New Student Convocation
September 2, 2004, Crisler Arena
Address by President Mary Sue Coleman
Good evening—I am delighted to welcome you to our wonderful university!
I know these have been exciting days for all of you. You may have traveled here by car or by plane, but as you got close to the university, you must have realized that this week, all roads lead to Ann Arbor.
I mean that quite literally, because during move-in week, we change the traffic pattern so that many of the streets run one-way to the campus.
You have made an outstanding choice—as you have heard from everyone else tonight, the University of Michigan is one of the great universities of the world. Every year, the academic quality of our incoming class rises, and you should be very proud to be part of such an accomplished group. We will expect and demand a high standard from you.
Provost Courant encouraged you to explore the many intellectual and cultural opportunities that are waiting in our classrooms and across the campus. We want you to engage in a wide array of ideas and learn how to delve deeply into the ideas that matter to you the most.
We are proud of our academic tradition, but I also want to highlight another great tradition of Michigan that has been in the news lately—our century of representation at the Summer Olympic Games!
Our swimming team especially has a strong history of Olympic competition, and some of our current and former students just won medals. The star of the Olympics, Michael Phelps, has told the world that he ALWAYS wanted to come to Michigan, and is planning to submit an application for January!
This is just one of our great traditions—Michigan at its very best, like our tradition of academic excellence.
Tonight, I want to encourage you to pursue a very personal tradition while you are here.
Generations of Michigan students, like students everywhere, have written about their college experience and their journey of discovery.
In fact, some of the great treasures in our campus libraries are the letters and journals that our own students have written—letters written by the playwright Arthur Miller and President Gerald Ford when they were undergraduates, and letters from hundreds of others.

++++++++++++++++++++

__THE TASKS__.
- 1) Print the lines of the entries below, everything from the line containing "Given: Select the Single line of text option" down to the line containing "tap(586, 175)", and leave the pictures out of your answer.
- 2) Write what follows in the convocation address, carrying on from its last sentence.

__Item-finding records__.

++++++++++++++++++++

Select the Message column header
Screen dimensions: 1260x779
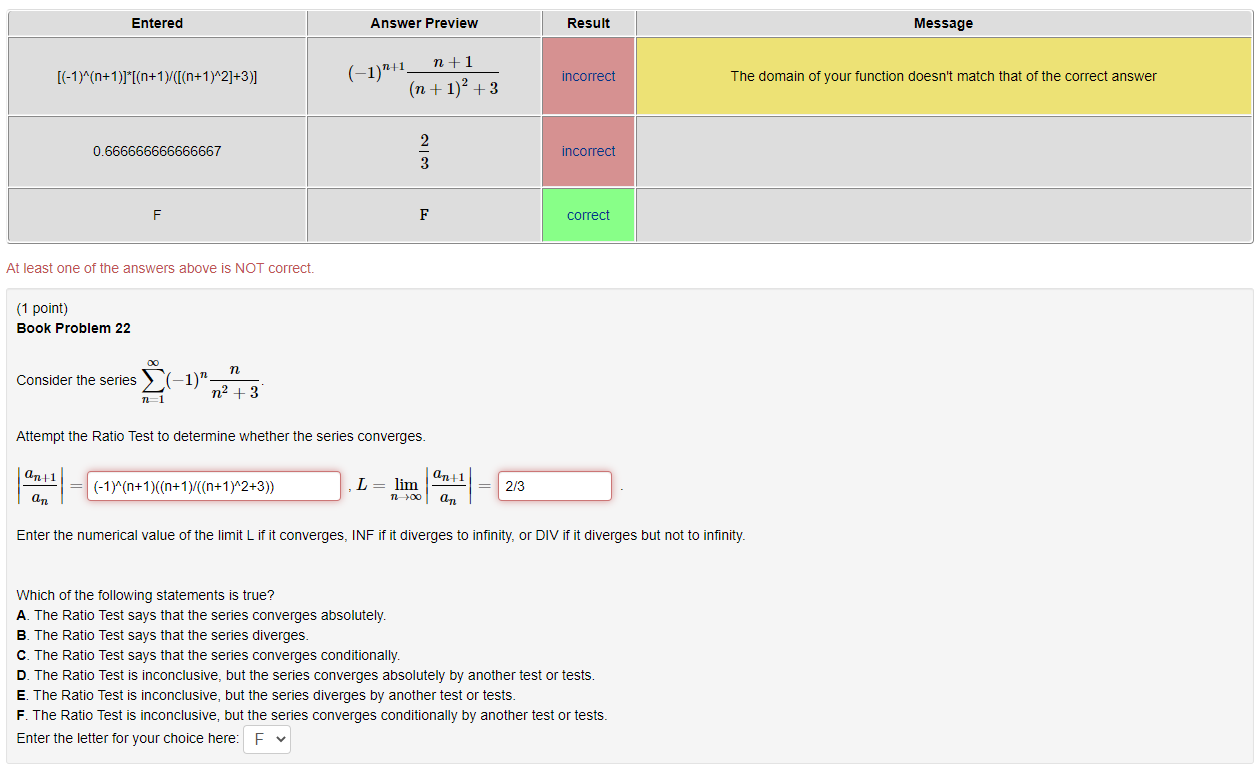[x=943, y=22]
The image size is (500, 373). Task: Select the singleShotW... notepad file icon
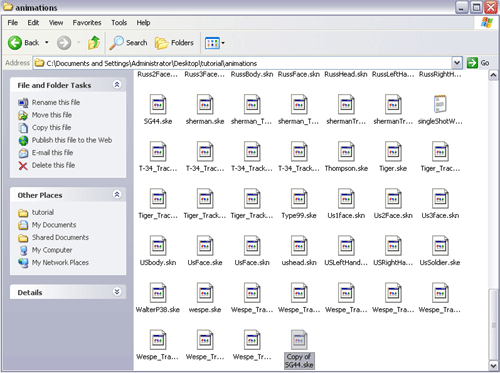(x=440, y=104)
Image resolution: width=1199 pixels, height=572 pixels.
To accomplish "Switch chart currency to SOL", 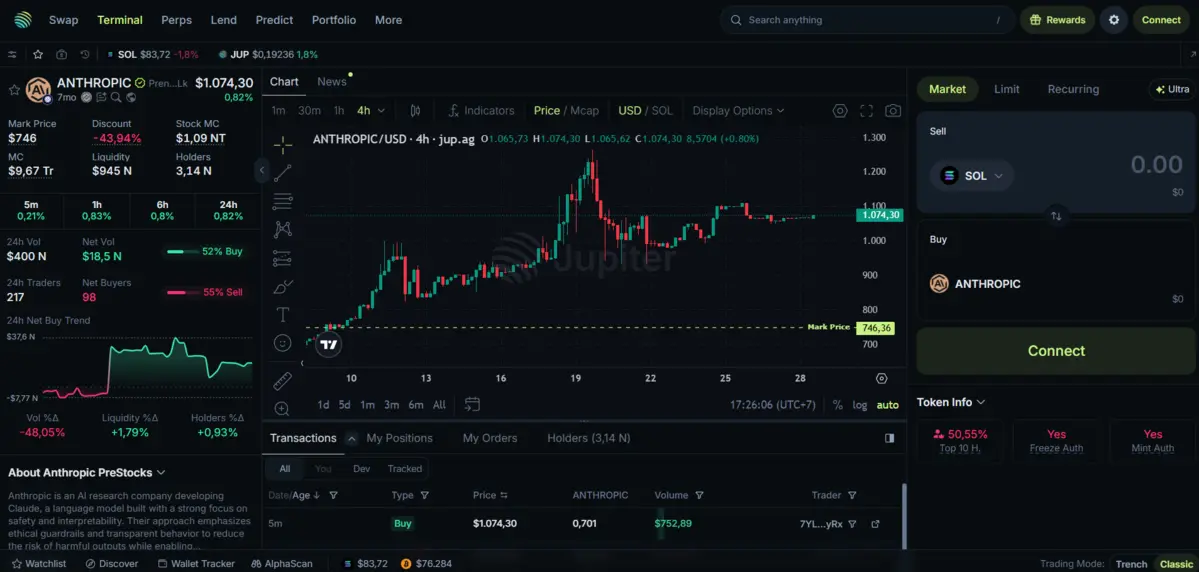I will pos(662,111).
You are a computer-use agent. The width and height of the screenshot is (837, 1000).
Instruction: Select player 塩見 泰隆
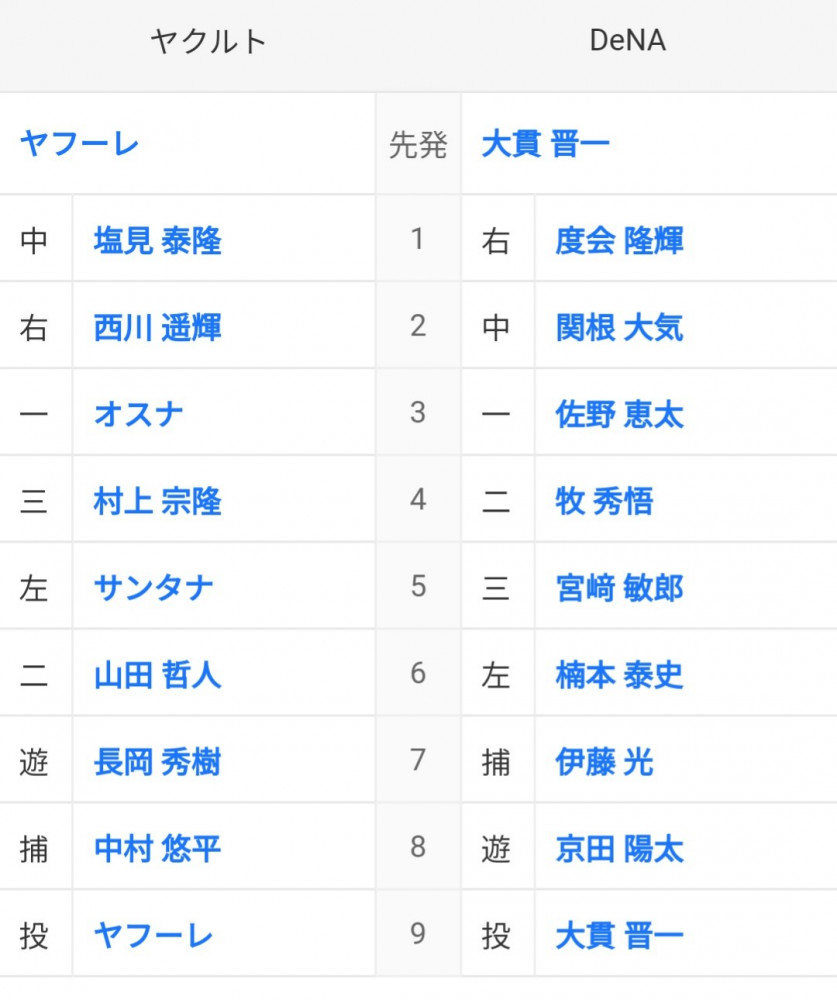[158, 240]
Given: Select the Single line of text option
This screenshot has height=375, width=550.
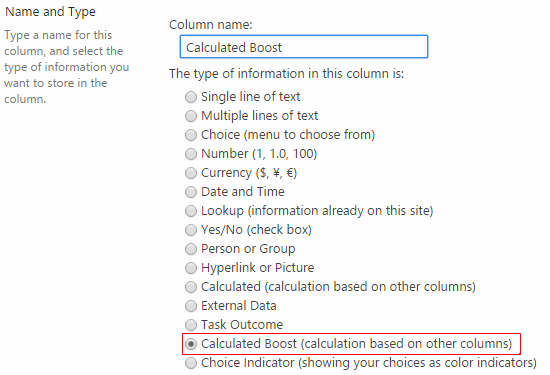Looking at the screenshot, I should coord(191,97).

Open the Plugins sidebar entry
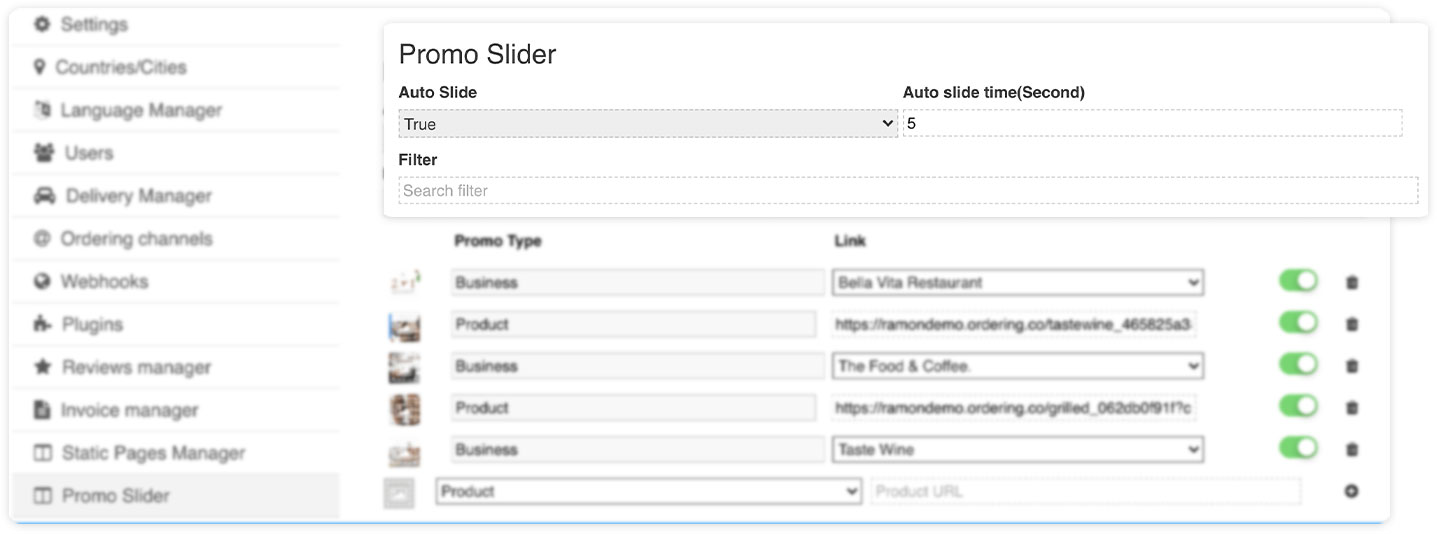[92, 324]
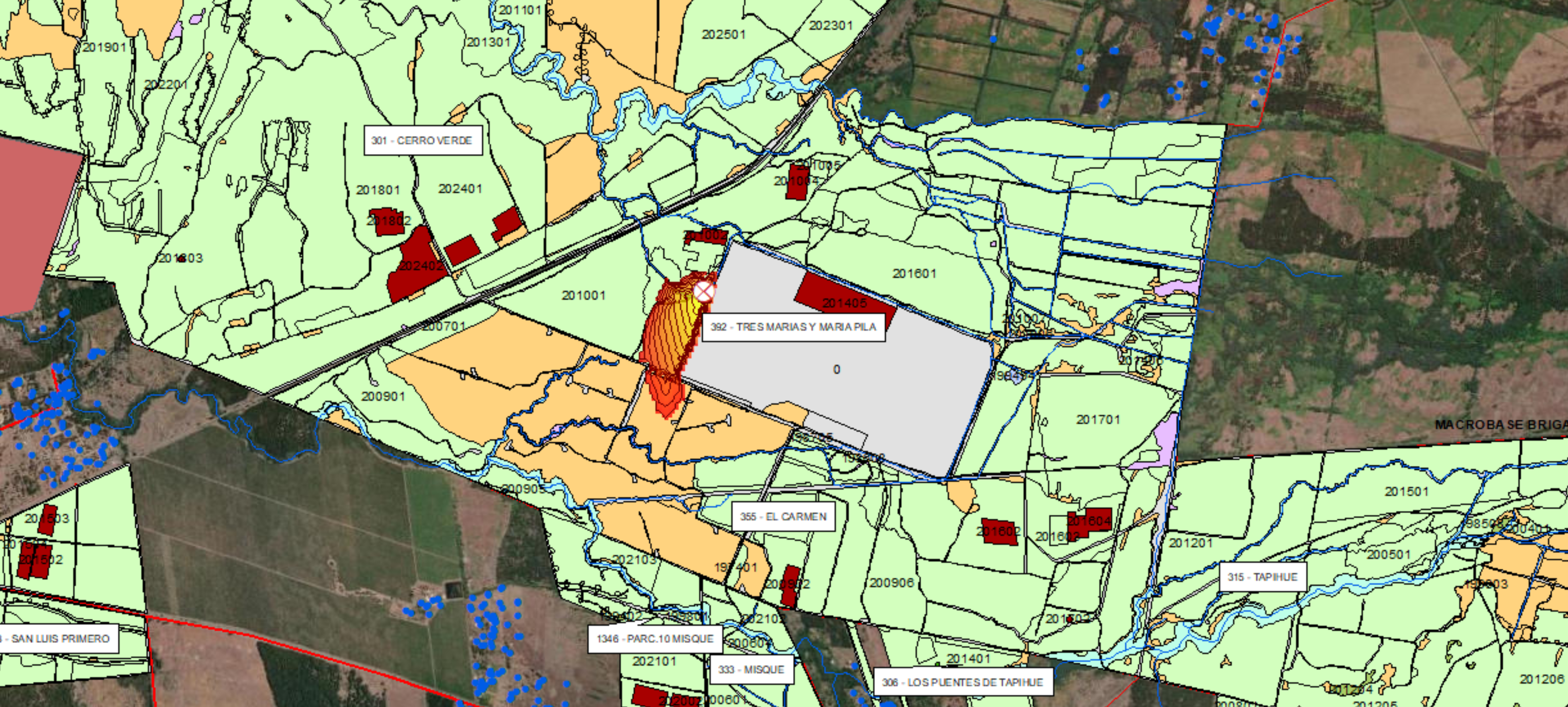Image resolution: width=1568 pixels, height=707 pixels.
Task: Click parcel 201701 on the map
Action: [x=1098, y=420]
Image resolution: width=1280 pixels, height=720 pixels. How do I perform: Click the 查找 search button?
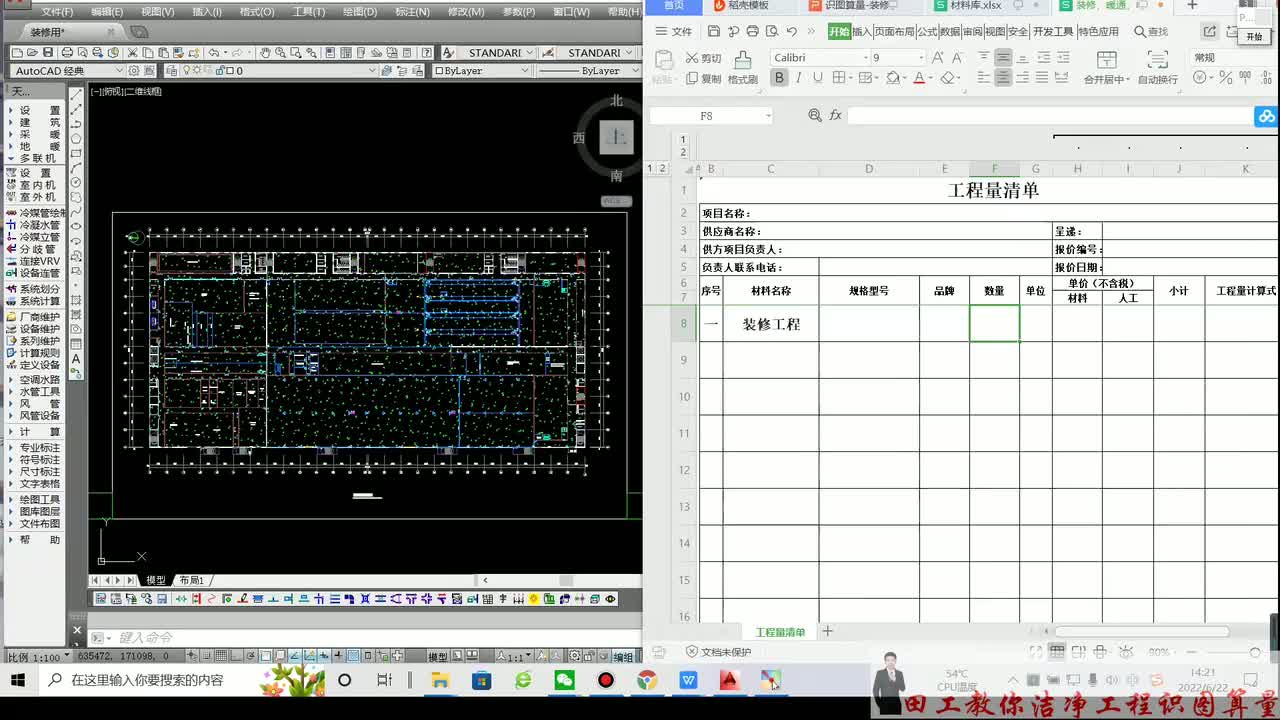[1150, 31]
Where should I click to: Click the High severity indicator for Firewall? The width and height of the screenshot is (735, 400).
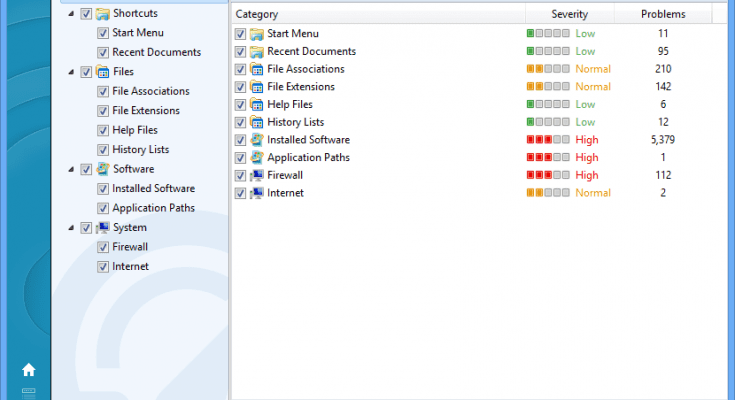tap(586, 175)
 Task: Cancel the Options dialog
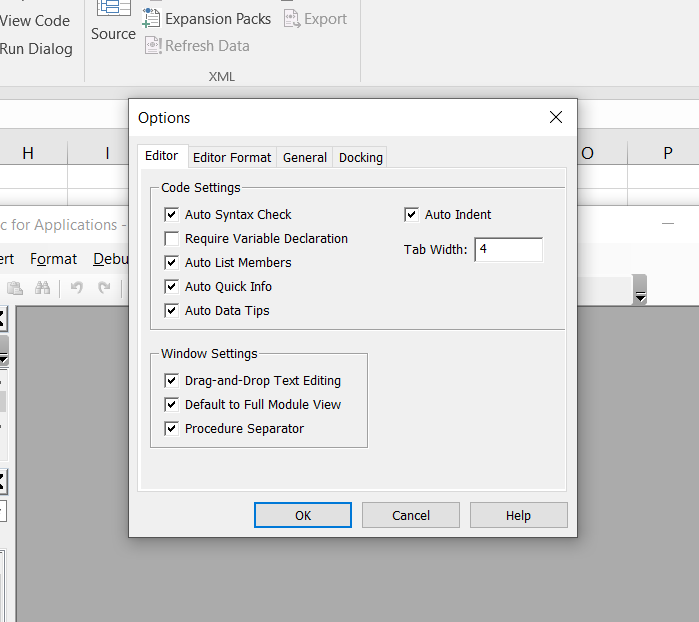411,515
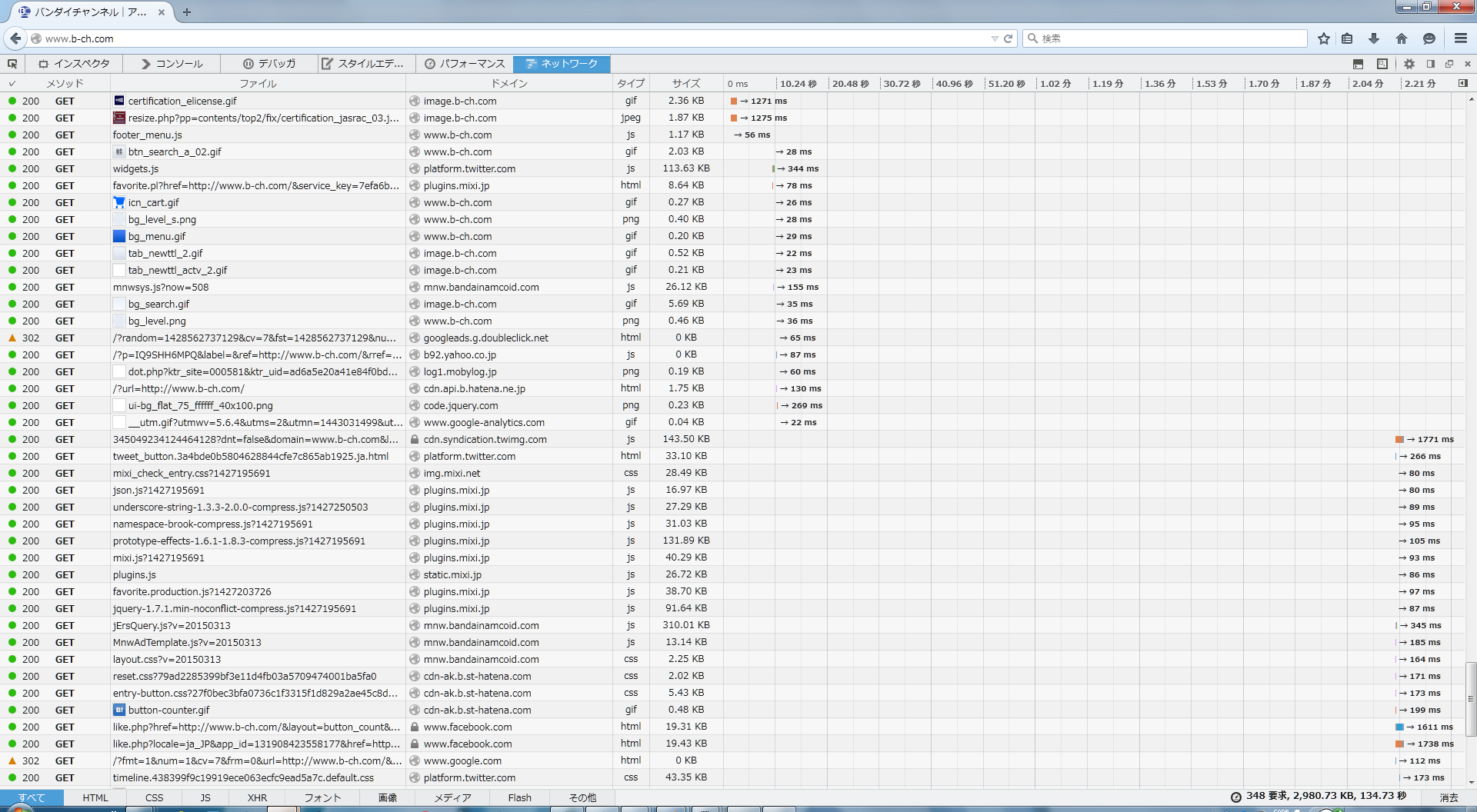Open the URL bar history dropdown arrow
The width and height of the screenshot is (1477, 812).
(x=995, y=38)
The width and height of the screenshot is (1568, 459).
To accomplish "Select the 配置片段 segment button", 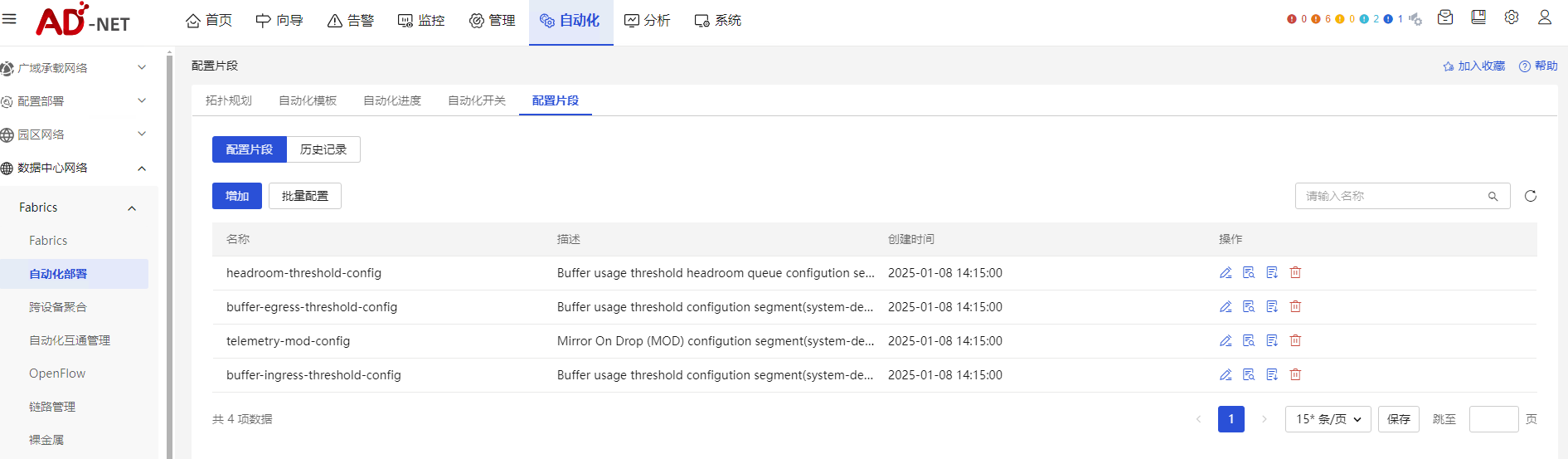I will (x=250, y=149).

++++++++++++++++++++

__RESULTS OF THE TASKS__.
- 1)
Given: Select the Single line of text option
This screenshot has height=375, width=550.
Looking at the screenshot, I should coord(191,97).

Open the Plugins sidebar entry
[92, 324]
Image resolution: width=1568 pixels, height=707 pixels.
Task: Click parcel 201701 on the map
Action: [x=1098, y=420]
Image resolution: width=1280 pixels, height=720 pixels. How do I perform: Click the 查找 search button?
[1150, 31]
Where should I click to: Click the High severity indicator for Firewall? The width and height of the screenshot is (735, 400).
tap(586, 175)

- 2)
Their letters give us a first-hand view into the lives our students have lived over the centuries. Those students have a lot in common with you—they worried about the food—the weather—and the long reading assignments!
Now it is your turn—you can capture the story of your Michigan experience by telling it to your family and friends. Whether you write to them through instant messaging, e-mail, or a BLOG, you will create a powerful record that they will treasure now and that you will treasure in the future.
And speaking of instant messaging—I wonder if all of you have finally told your parents what it means when you write “P-O-S” on your screen?
Parents—in case you don’t know, it means “Parent Over Shoulder!” Our new students will not have to write that any more!
As I prepared to talk to you today, I met someone I had not encountered in over forty years—Mary Sue Wilson. I found her when I looked at her travel journal from 1963, written during a summer of study in Europe.
Of course, I was Mary Sue Wilson, and today, that journal is a window into a piece of my life that I have not visited for a very long time.
My college, Grinnell, gave students the opportunity to study abroad, and that summer I attended classes and lectures in Oxford, Austria, and the Soviet Union. Because I wrote about that trip throughout the summer, now I can clearly view myself as a teenager, and see how I first encountered the world.
I had not looked at my journal for many years, and found many surprises—my priorities were very different then, and it is amazing to see that I was so thoroughly focused on food—just like so many college students! But I also can see how I experienced a sense of global awareness for the first time.
My journal reminded me that the summer of 1963 was a moment when President Kennedy was encouraging cooperation and exchange with the Soviet Union—my classmates and I felt like we were participating in history when we met fellow students at Moscow University. As you will learn here at Michigan, part of our education was finding out the many ways we were different, as well as similar.
Reading my journal today, I discovered that I had copied a long passage from the novel Dodsworth, by Sinclair Lewis, in which he spoke disparagingly of American travelers.
I can’t remember if I wrote it as a warning to myself, but there is one paragraph I want you to remember as you set off on your journey today. You should take this as a warning!
“He who has seen one cathedral ten times has seen something; he who has seen ten cathedrals once has seen but little; and he who has spent one-half hour in each of one hundred cathedrals has seen nothing at all. Four hundred pictures on a wall are four hundred times less interesting than one picture; and no one knows a café till he has gone there often enough to know the names of the waiters.”
Those months in Europe marked a very special time in my life, separate from everything I had known.
Looking back, that trip celebrated the end of one life for me and the start of a new one—significant events were about to change me, and all of us in the next few months.
Some of you, hearing me say “the summer of 1963,” heard a shadow cast itself across that summer. A few months after I returned, President Kennedy was assassinated, and our country was stunned in a way it would not be again until September 2001. Then, I valued the deep humanity and intelligence of our campus community.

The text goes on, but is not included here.